Approval of Sand City Resort and Condominium Project Undermines Rare Species Recovery Plan

by Sierra Club Ventana Chapter
On April 10, on the second day of a 9 hour hearing, the California Coastal Commission gave conditional approval to the proposed Monterey Bay Shores Resort in Sand City. This project has been contested by the Sierra Club since it was first proposed in 1998. The development would put a 1.3 million square foot, 368 unit hotel and condominium complex with underground parking spaces for nearly 1,000 cars into the fragile dune landscape of the Monterey Bay National Marine Sanctuary. Nearly 700,000 cubic yards of dune sand or 73% of the habitat would be disturbed by bulldozers and trucks. The site is wedged in between a State Park and a Regional Park as well as nearby to another proposed hotel site. The Commission has twice before denied this project a Coastal Development Permit. However after a complex series of lawsuits, the Commission, under pressure from the Attorney General's office, decided to grant the permit with conditions.
The proposed building site is within the highly unstable Monterey dune ecosystem and it harbors three federally listed endangered species, the Pacific coast population of the Western Snowy Plover, the Smith's Blue Butterfly and the Monterey Spineflower. An April 7th letter from the U.S. Fish and Wildlife Service (see PDF) states that about one third of the site is within designated critical habitat for the Western Snowy Plover.

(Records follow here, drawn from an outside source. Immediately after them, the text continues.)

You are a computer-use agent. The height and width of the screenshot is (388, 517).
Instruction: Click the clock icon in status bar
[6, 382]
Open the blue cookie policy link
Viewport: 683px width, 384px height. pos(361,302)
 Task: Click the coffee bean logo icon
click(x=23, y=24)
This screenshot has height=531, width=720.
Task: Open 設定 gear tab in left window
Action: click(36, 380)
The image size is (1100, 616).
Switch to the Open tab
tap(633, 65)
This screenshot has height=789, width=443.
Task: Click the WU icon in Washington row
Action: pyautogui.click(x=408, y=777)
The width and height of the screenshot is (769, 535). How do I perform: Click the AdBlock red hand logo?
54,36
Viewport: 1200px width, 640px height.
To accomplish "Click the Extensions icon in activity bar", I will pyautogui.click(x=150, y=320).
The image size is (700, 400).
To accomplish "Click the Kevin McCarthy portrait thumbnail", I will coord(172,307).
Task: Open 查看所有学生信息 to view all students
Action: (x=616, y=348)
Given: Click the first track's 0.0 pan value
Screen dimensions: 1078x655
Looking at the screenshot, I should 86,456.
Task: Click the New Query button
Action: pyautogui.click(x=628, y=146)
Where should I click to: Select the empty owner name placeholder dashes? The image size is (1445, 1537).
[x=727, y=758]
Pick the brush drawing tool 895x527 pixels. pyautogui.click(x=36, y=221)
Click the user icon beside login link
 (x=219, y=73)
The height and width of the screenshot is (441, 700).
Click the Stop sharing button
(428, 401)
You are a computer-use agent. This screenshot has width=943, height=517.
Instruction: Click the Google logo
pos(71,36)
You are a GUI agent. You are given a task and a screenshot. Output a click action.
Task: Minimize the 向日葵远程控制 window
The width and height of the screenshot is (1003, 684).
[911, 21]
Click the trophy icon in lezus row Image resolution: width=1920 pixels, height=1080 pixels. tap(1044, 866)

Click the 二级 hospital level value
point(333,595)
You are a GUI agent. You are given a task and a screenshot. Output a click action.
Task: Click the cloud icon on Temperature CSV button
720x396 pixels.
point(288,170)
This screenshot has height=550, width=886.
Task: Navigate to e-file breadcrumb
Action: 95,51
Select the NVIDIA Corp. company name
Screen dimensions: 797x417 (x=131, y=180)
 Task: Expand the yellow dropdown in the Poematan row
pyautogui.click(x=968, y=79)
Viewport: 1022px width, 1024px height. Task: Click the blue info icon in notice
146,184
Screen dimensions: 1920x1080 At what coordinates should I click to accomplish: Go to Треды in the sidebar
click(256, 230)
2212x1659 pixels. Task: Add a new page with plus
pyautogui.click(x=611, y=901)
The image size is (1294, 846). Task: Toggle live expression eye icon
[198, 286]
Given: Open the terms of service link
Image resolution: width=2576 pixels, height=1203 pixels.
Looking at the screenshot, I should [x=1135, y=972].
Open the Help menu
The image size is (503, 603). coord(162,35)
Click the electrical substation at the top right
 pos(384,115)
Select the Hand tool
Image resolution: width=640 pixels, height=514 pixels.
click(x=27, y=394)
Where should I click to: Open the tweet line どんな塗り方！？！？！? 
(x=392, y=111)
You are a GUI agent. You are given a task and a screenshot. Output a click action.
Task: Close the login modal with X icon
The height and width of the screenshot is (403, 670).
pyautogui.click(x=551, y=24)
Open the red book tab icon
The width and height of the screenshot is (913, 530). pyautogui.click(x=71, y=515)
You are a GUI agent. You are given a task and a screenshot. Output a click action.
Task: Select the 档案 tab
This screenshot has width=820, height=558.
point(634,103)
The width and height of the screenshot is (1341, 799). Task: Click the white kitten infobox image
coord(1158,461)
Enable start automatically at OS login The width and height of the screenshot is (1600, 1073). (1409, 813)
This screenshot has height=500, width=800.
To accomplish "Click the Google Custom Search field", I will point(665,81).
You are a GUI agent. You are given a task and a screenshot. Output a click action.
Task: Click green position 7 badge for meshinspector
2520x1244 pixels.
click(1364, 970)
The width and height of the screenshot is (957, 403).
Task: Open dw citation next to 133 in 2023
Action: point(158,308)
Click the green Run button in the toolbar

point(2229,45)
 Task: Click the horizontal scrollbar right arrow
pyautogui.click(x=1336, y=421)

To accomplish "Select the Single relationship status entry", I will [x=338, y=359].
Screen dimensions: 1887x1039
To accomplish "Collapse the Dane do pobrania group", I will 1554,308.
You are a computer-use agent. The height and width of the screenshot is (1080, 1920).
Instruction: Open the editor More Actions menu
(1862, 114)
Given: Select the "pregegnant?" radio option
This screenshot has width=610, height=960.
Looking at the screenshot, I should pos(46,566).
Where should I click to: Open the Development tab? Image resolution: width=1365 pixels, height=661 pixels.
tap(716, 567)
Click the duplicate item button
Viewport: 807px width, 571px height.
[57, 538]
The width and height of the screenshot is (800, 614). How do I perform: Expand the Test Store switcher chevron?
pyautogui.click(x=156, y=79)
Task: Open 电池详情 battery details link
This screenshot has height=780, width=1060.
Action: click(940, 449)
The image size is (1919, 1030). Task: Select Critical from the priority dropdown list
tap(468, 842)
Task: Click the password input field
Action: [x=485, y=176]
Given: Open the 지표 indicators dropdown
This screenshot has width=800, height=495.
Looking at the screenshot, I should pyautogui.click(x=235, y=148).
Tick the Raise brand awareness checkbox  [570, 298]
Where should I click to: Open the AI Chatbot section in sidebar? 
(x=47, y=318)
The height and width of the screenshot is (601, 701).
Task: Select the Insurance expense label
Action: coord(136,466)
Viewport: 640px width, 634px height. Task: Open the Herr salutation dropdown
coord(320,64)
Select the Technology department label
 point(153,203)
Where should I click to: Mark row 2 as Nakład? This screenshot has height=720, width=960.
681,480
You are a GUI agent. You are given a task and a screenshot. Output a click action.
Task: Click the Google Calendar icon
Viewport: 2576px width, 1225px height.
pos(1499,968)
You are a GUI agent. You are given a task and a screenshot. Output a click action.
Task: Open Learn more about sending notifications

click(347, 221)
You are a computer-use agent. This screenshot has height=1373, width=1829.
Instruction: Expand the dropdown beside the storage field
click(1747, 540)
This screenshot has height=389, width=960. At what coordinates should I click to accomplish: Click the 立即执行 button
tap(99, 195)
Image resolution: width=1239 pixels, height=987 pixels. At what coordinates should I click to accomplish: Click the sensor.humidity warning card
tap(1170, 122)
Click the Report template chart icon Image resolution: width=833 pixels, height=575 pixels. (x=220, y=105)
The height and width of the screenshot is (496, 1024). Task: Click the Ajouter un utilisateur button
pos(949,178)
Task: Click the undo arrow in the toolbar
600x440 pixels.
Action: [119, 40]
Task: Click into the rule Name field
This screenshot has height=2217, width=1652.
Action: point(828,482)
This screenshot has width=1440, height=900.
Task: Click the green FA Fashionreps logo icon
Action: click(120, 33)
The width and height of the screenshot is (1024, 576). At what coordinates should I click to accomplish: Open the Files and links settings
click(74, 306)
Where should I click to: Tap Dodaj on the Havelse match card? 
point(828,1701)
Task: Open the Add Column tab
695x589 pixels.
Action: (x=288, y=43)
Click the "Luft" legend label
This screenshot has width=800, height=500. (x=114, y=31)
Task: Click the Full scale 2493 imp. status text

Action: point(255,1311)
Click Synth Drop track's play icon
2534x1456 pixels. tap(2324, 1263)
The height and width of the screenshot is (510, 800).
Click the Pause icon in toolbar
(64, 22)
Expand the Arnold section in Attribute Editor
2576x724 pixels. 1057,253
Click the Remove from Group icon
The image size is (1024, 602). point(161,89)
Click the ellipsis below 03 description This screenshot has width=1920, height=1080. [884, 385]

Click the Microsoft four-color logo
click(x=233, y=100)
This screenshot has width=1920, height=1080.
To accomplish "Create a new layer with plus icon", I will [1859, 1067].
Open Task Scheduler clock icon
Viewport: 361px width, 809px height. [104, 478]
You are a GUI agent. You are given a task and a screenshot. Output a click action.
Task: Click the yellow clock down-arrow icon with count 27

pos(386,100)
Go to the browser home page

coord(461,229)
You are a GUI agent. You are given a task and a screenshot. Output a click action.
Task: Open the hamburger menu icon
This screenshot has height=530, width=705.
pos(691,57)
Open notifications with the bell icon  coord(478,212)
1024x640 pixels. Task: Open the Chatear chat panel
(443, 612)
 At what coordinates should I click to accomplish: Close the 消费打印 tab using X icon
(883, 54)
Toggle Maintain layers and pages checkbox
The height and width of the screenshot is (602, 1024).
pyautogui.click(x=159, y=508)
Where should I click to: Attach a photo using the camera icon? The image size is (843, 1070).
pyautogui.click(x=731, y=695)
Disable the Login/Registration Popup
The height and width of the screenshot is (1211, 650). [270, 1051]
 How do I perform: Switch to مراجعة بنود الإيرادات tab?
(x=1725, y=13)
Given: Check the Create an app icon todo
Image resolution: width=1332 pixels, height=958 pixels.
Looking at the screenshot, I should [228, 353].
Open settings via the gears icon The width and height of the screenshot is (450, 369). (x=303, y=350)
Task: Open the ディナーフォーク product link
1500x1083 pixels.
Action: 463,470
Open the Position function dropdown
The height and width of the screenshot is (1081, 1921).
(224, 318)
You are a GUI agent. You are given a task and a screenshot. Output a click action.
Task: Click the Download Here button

The Service calculates that the project will result in 88% of the habitat being disturbed above the high tide line and 38% being permanently destroyed by construction. This habitat degradation may constitute harm to the species if there is loss to coastal plover populations and may result in a "Take" as defined under Section 3 (19) of the Endangered Species Act (ESA).

The plover currently nests in the sand, both on the beach and in the dune areas of the proposed site. A tiny beach bird, it weighs less than 2 ounces. Once the eggs hatch, the chicks, unable to fly for a month, soon begin to wander the beach feeding off insects under the watchful eyes of their parents. Plover chicks often feed at the high water debris line, called the "wrack line" near the edge of the extent of high tide waves. As Snowy Plovers are so small, they cannot protect their chicks from this massive increase in the presence of humans, pets, vehicles and human-activity attracted predators that will access the beach from this new development. A hotel/condo project with hundreds of guests and year-round residents sited directly within plover critical habitat is a major problem for this rare species. There are only about 2,200 of these birds left in all of coastal California.

The torturous lengthy hearing was taken up by back and forth arguments between the developer, his attorney, and the Commission. These discussions centered on the conditions the Commission staff had recommended be placed upon the permit. These "conditions" ranged between limits upon night lighting and windows (that lead to bird strike kills) to a contentious argument about how to build foundations that are expected to be undermined by shoreline erosion and sea level rise.

In other words this hotel/condo proposal is expected to be eventually washed away by the Pacific Ocean and the Coastal Commission staff did not want to recommend approval of a permit that would leave behind concrete foundations buried in the beach. One condition requires that parts of the hotel/condo project be removed once breaking waves come within a short distance of the hotel. (See PDF of Coastal Engineer Dr. Thornton's erosion analysis).

The developer has proposed his own plan to protect habitat for wildlife and rare plants; however experts engaged by the Sierra Club disputed the practicality and effectiveness of the developer's plan. We regard this plan as a smoke screen meant primarily to confuse the issues. It is clear to us that this hotel/condo project will be very destructive to wildlife and rare plants. Structures that are expected to be washed away should not be built in the first place. Sierra Club will continue our efforts to protect wildlife and stop this project from being built.